** DO THIS **
Rewrite the material starting at the line with "Viewport: 1176px width, 1030px" and ending at the line with "click(x=469, y=130)", switching "tool" to "panel" and keeping everything else unchanged. Leave the pictures out.

** AVAILABLE RECORDS **
-=-=-=-=-
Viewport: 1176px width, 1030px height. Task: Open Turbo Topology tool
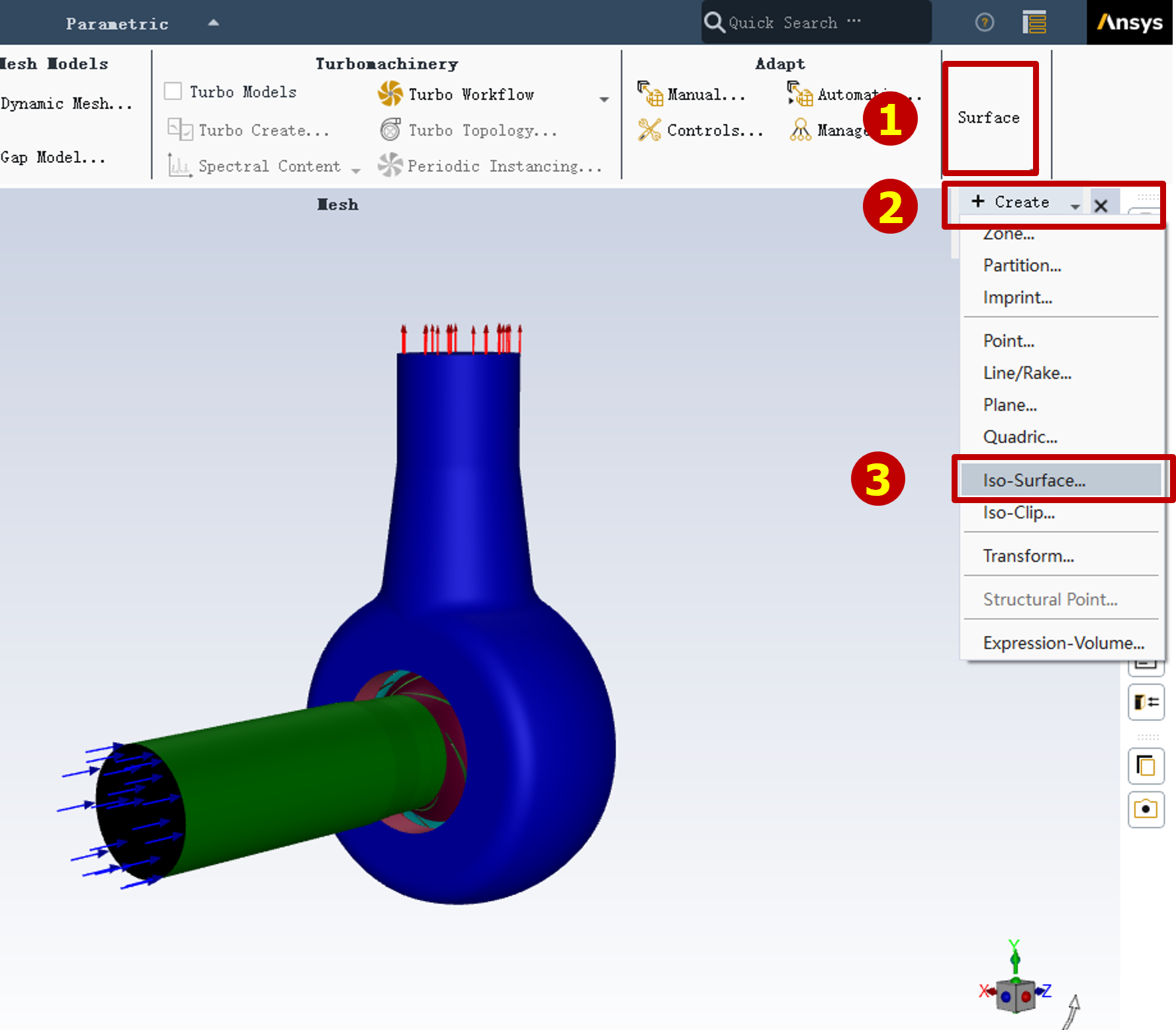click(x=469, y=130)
-=-=-=-=-
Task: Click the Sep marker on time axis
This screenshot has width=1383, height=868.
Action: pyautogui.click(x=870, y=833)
-=-=-=-=-
** THE REPLY **
Viewport: 1176px width, 1030px height. Task: Open Turbo Topology panel
click(x=469, y=130)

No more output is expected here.